> DIRECTIONS FOR THIS TASK
Please decide whether each statement below agrees with the forum thread on tarantulas and scorpions that follows. For each, answer yes or no and quote the deciding words from the thread.
1. Koh_ got the X. immanis from a good friend.
2. Jojos finds the p.metallica a little too expensive in Canada.
3. Koh_ says all of the pictures were taken recently.

> TEXT PROVIDED
Beautiful!:clap:  Love the p.murinus! Good luck with the breeding!


----------



## Koh_ (Jan 29, 2009)

haha thanks but i've done it long long times  ago.. and sold most of the slings eventually..


----------



## olablane (Jan 29, 2009)

You have some really nice bugs!


----------



## Koh_ (Jan 30, 2009)

samthebugman said:


> About time buddy!  Spiders are looking GREAT!
> 
> The last pic looks like it is a L.difficilis


hi sam.
yeah thanks for helping me out


----------



## Jojos (Jan 30, 2009)

Koh_ said:


> haha thanks but i've done it long long times  ago.. and sold most of the slings eventually..


I see so those are not recent pics? I thought it was new pics...  They're still beautiful. I've got a p.murinus and I like it alot. Even if it's a itsy bitsy sling


----------



## Koh_ (Jan 31, 2009)

some of the pics were taken recently. and some are not. 
yeah p.murinus r awesome as everyone knows. 
thanks!


----------



## Koh_ (Jan 31, 2009)

more pics 






MF N.vulpinus..






MF. a.geniculata






MF B.smithi











MF B.boehmei






young female p.metallica






MF P.regalis


----------



## Jojos (Jan 31, 2009)

Very nice!  I love the metallica. It's really awesome but here in Canada, it's a little bit too expensive for me. I'll have to admire yours!


----------



## Koh_ (Feb 1, 2009)

i'd like to show u guys some of my scorpions too 









































these h.spadix were my first scoprions in canada. i was just so much happy.
this pic was taken 2yrs ago.. 






holding hands! 


thanks guys


----------



## fartkowski (Feb 6, 2009)

Very nice collection 
Nice pictures as well.


----------



## Koh_ (Feb 7, 2009)

thanks chris!

btw, my female x.immanis freshly molted last night. 











and..

my precious daughter maria!


----------



## J.huff23 (Feb 8, 2009)

Beautiful Doggy! Awe. So cute.


----------



## Koh_ (Feb 16, 2009)

hope u guys like it!

















                                young female p.pederseni


----------



## IrishKnight (Feb 16, 2009)

wow bro!! im drooling over that X.immanis and P.metallica on my GET LIST for sure,where did you get yours from??:drool:


----------



## Koh_ (Feb 16, 2009)

thanks irishknight. yeah both are great species, but as you know, immanis are bit slow growers though. i got immanis from tarantulacanada a long time ago. and metallica from a good friend. 
thanks again


----------



## Dom (Feb 21, 2009)

> DATA PROVIDED
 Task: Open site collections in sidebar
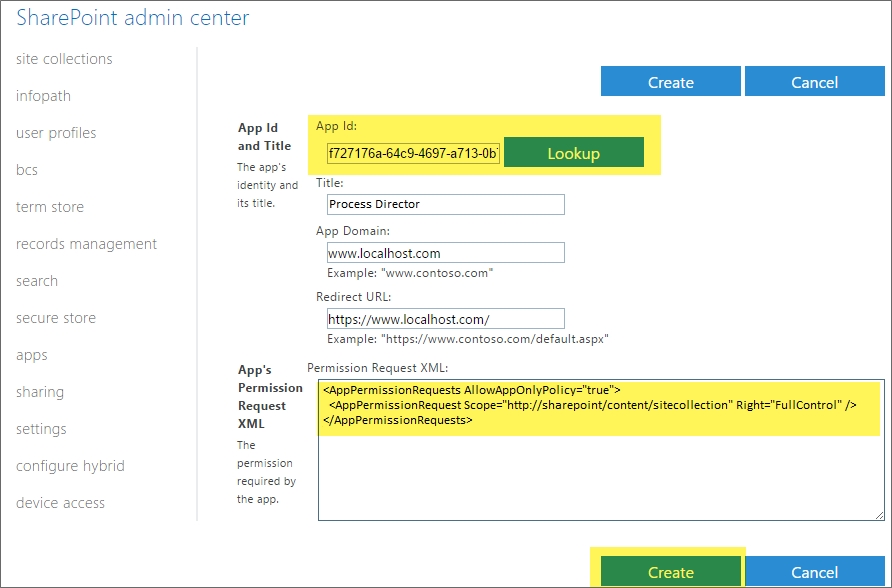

> OUTPUT FOR THIS EXERCISE
1. No: "i got immanis from tarantulacanada a long time ago. and metallica from a good friend."
2. Yes: "here in Canada, it's a little bit too expensive for me."
3. No: "some of the pics were taken recently. and some are not."